Parts of the exercise:
**a)** In the passage on Jiuzhang 4.0, how many photons could the previous version, Jiuzhang 3.0, manage?
**b)** Please resume the passage on Jiuzhang 4.0, picking up after its final sentence.

Extract to read:
____

The race for quantum supremacy is not just academic bragging rights. It has direct consequences for drug discovery, materials science, financial modelling, cryptography, and the security of systems that billions of people depend on every day.

What Is Jiuzhang 4.0 and How Does Photonic Quantum Computing Actually Work

Think of a regular computer as a machine that processes information using tiny switches, called bits, that are either on or off. A quantum computer uses quantum bits, or qubits, that can be both on and off simultaneously, a property called superposition. It can also link qubits together so that the state of one instantly influences another, no matter the distance. That is called quantum entanglement.

Jiuzhang works differently from most quantum machines. Instead of using electrons or ions, it encodes its qubits using photons, which are individual particles of light. The team at USTC built a system that integrates 1,024 high-efficiency squeezed-state optical fields into an 8,176-mode spatiotemporally hybrid-coded circuit. The result: the ability to manipulate and detect quantum states of up to 3,050 photons. The previous version, Jiuzhang 3.0, managed 255. That leap is not linear. The computational complexity scales exponentially with photon count, which is exactly why the speed comparison with classical supercomputers becomes almost comical.

The task the machine was tested on is called Gaussian boson sampling. It is a specific type of computational problem that classical computers struggle with enormously, but that photonic quantum systems handle naturally. It is not a general-purpose calculation, and that distinction matters.

____

Raw data:
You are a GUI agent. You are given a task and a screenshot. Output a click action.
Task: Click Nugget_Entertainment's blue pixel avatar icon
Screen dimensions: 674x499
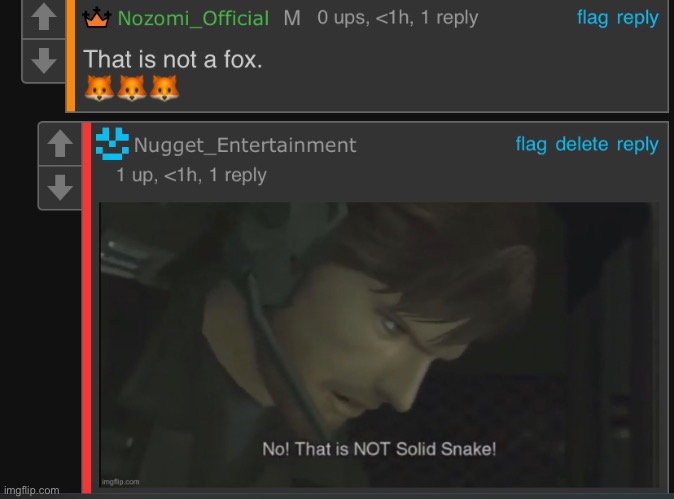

____

Answers to each task:
**a)** 255

**b)**
How Jiuzhang 4.0 Was Built: The Technical Leap Explained Simply

Professor Lu Chaoyang, who led the research team, described developing a high-efficiency optical parametric oscillator light source and a spatiotemporally hybrid-coded interferometer. Those are dense terms, but the core idea is this: the team engineered a way to generate, route, and detect photons with far less loss than previous systems. Fewer losses mean more photons reach their destination intact, which means more complex calculations become possible.

The circuit they built handles 8,176 modes. A mode, in this context, is essentially a distinct path or channel a photon can travel through. More modes mean more possible states, and more possible states mean the system can tackle exponentially harder problems.

The most complex data sample the machine generates takes only 25 microseconds. That is less time than it takes a human eye to blink. Classical machines would need aeons.

The Jiuzhang Series: A Timeline of Quiet Progress

It is worth understanding that Jiuzhang 4.0 did not appear overnight. The series began in 2020, when the original prototype was first constructed and demonstrated quantum advantage for the first time in optical quantum computing. Each subsequent upgrade has not just improved performance but expanded the fundamental architecture.

Jiuzhang 3.0 achieved 255-photon manipulation. Jiuzhang 4.0 reaches 3,050. That is not just more of the same. The team has fundamentally rethought how the optical components interact, which is what makes this a record-breaking result and not just a refined one.

The broader context is that current mainstream quantum computing routes include superconducting systems (used by Google and IBM), ion trap systems, neutral atom platforms, and photonic systems. Each has different strengths, weaknesses, and long-term potential. China's sustained investment in the photonic path is a deliberate bet that light-based processors may offer advantages at scale that other approaches cannot match.

What This Means for the Future of Fault-Tolerant Quantum Computing

Professor Lu was careful to note what comes next. The results from Jiuzhang 4.0 open up new possibilities for building what researchers call trillion-qubit-mode three-dimensional cluster states. That phrase points directly at the long-term goal: fault-tolerant quantum computing, systems capable of correcting their own errors in real time, making them reliable enough for real-world deployment.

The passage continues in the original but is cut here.